### [The problem]
Convert the items from the line with "Select the Picture column header" through the end of the items into a Markdown table with the columns Row and Entry, skipping blank lines and omitting the pictures.

-- start Extracted data --

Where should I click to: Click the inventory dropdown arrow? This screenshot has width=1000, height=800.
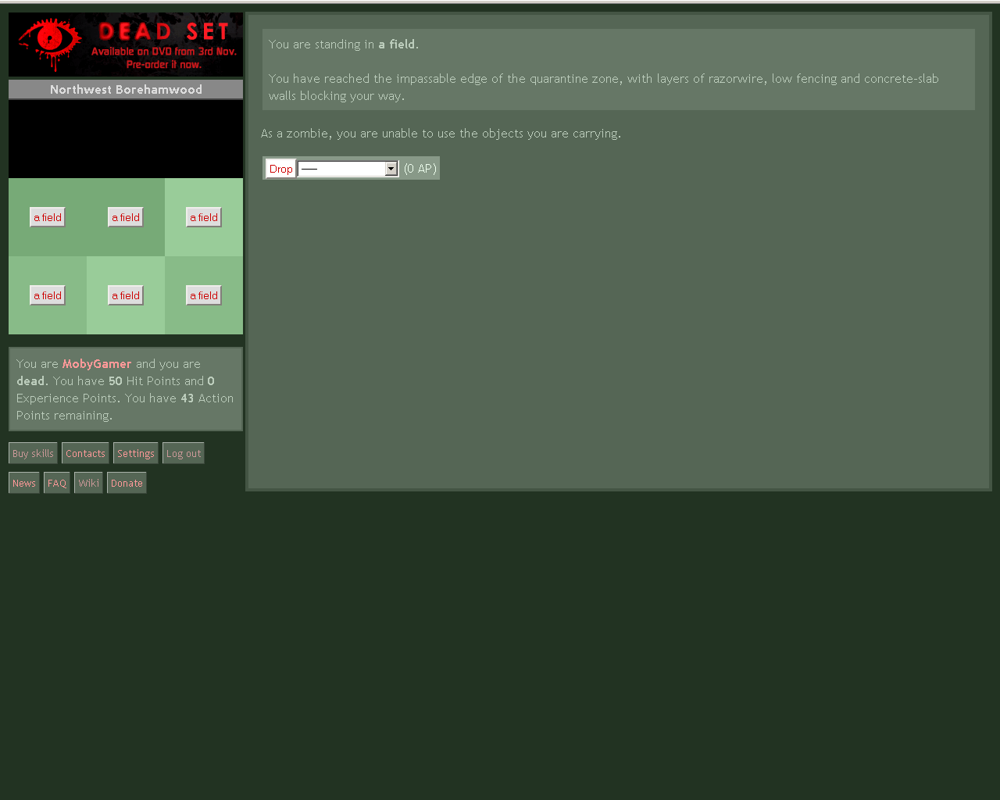pyautogui.click(x=390, y=168)
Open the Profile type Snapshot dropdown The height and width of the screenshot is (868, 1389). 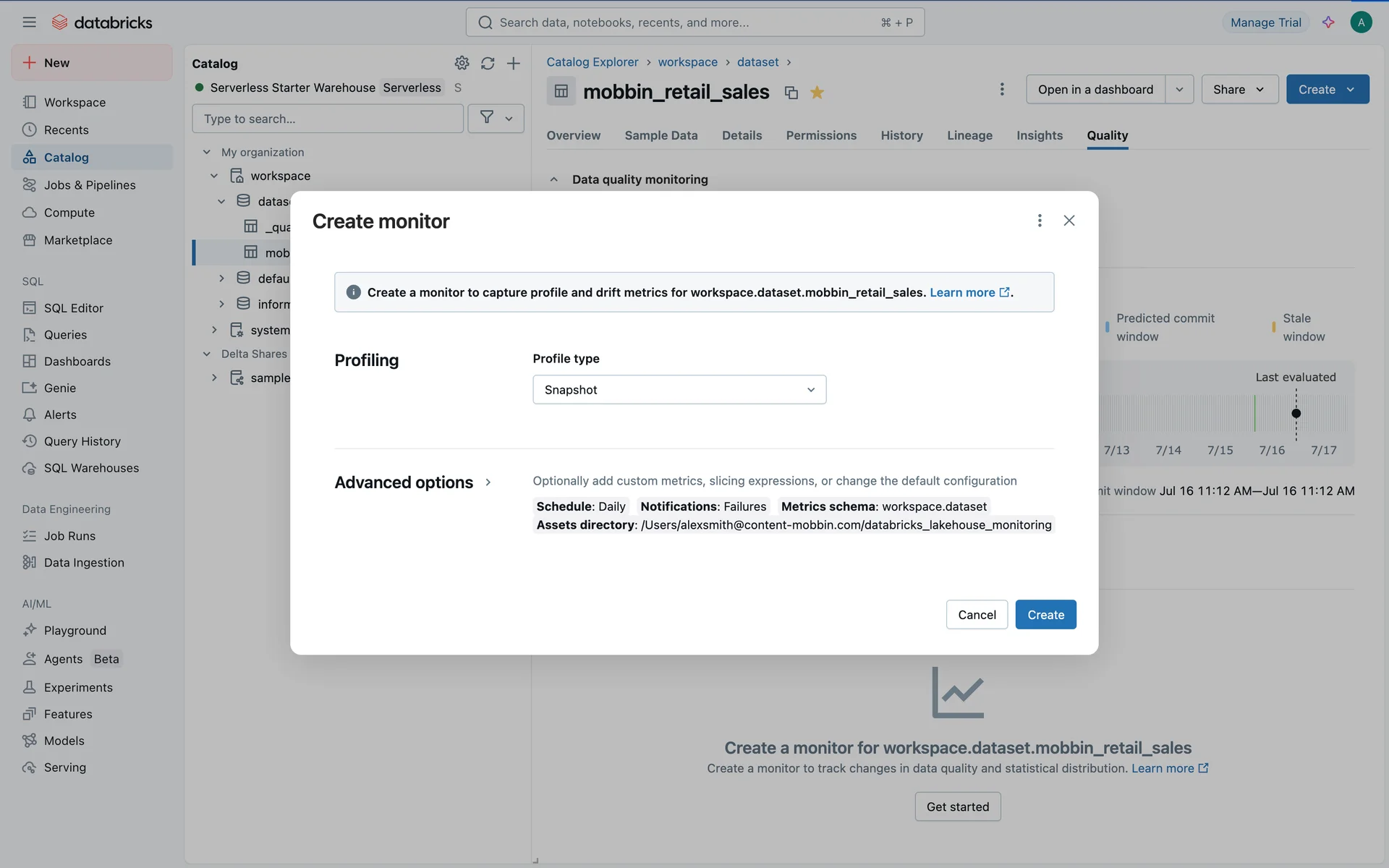[x=679, y=390]
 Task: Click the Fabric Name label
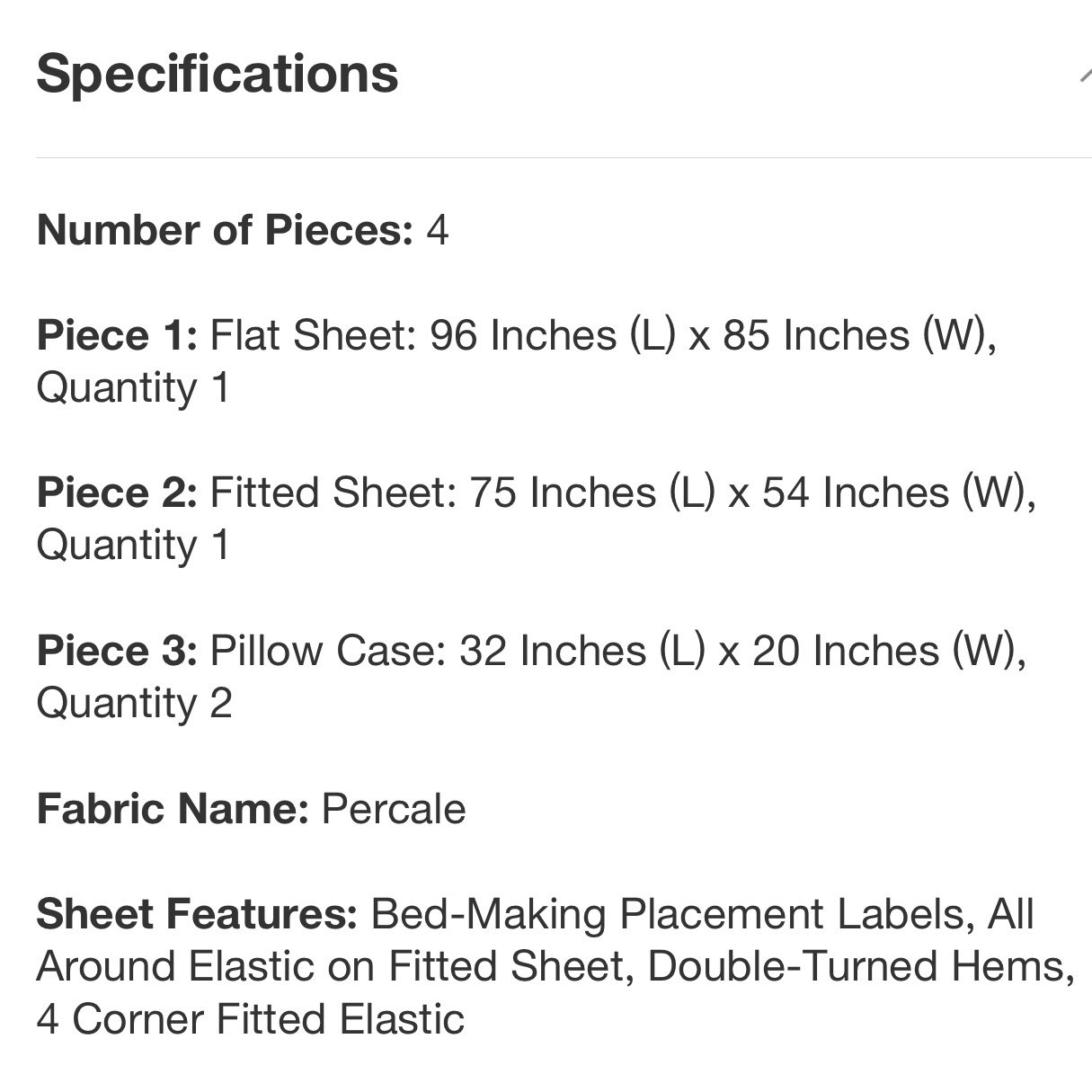(x=173, y=809)
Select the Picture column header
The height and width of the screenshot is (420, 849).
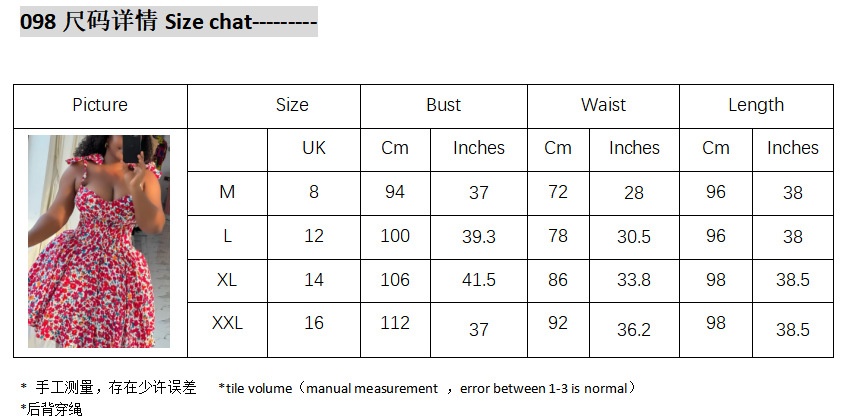[100, 105]
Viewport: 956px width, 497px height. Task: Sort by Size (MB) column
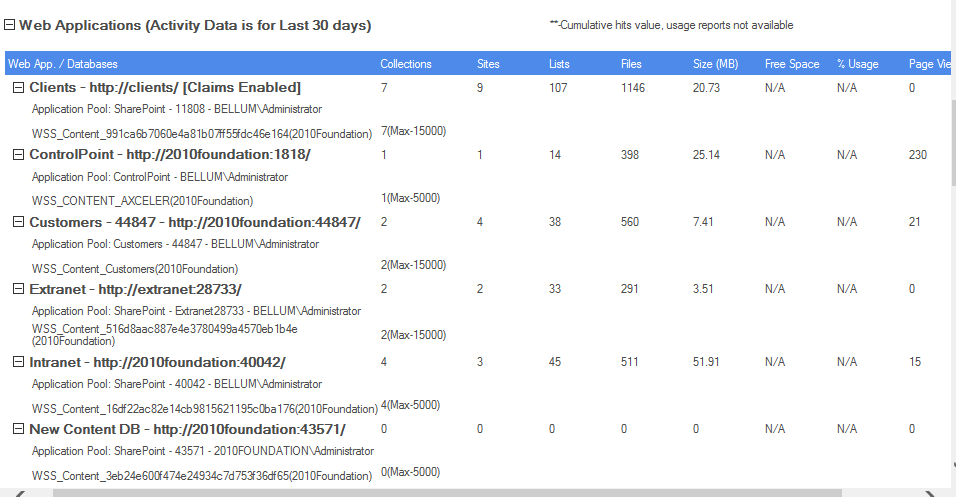(x=715, y=64)
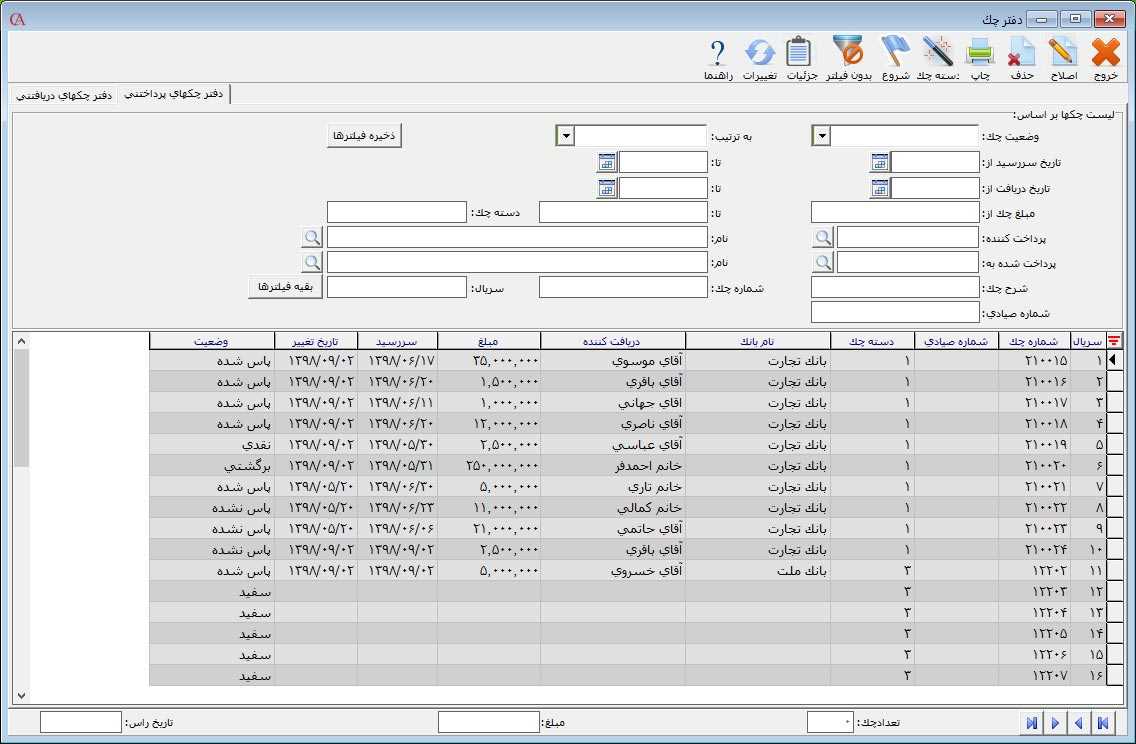Switch to دفتر چکهای دریافتنی tab

pyautogui.click(x=63, y=94)
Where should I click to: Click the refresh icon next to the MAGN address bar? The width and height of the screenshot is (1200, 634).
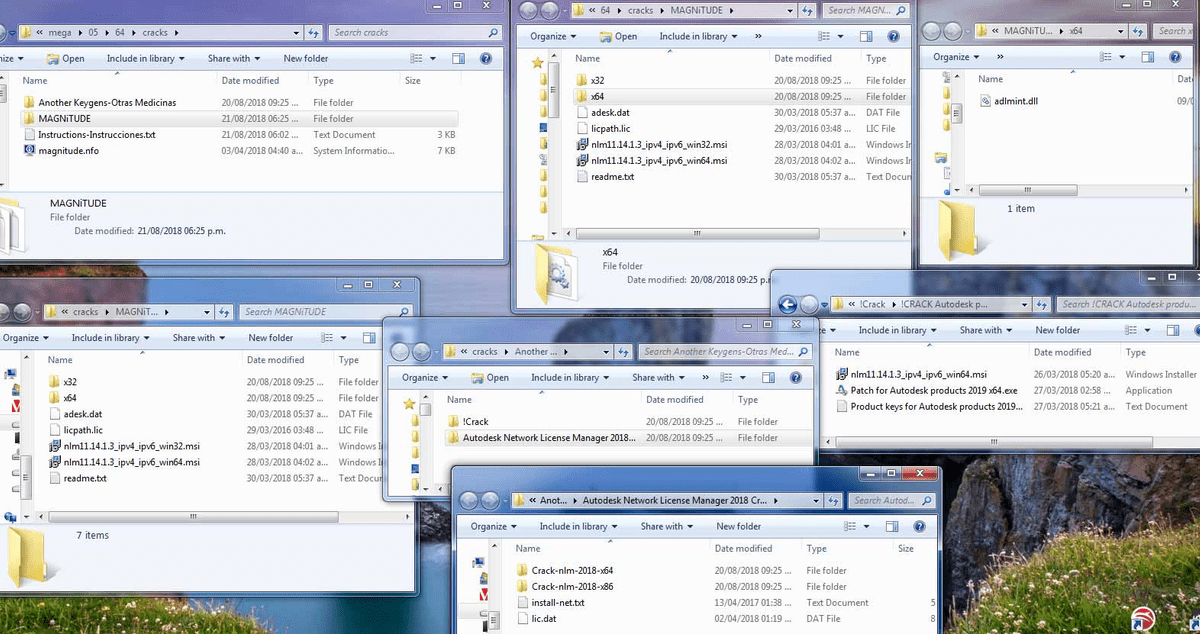coord(808,11)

-- end Extracted data --

### [Task answer]
| Row | Entry |
|---|---|
| 1 | Select the Picture column header |
| 2 | The height and width of the screenshot is (420, 849). |
| 3 | [100, 105] |
| 4 | Viewport: 956px width, 497px height. Task: Sort by Size (MB) column |
| 5 | (x=715, y=64) |
| 6 | Switch to دفتر چکهای دریافتنی tab |
| 7 | pyautogui.click(x=63, y=94) |
| 8 | Where should I click to: Click the refresh icon next to the MAGN address bar? The width and height of the screenshot is (1200, 634). |
| 9 | coord(808,11) |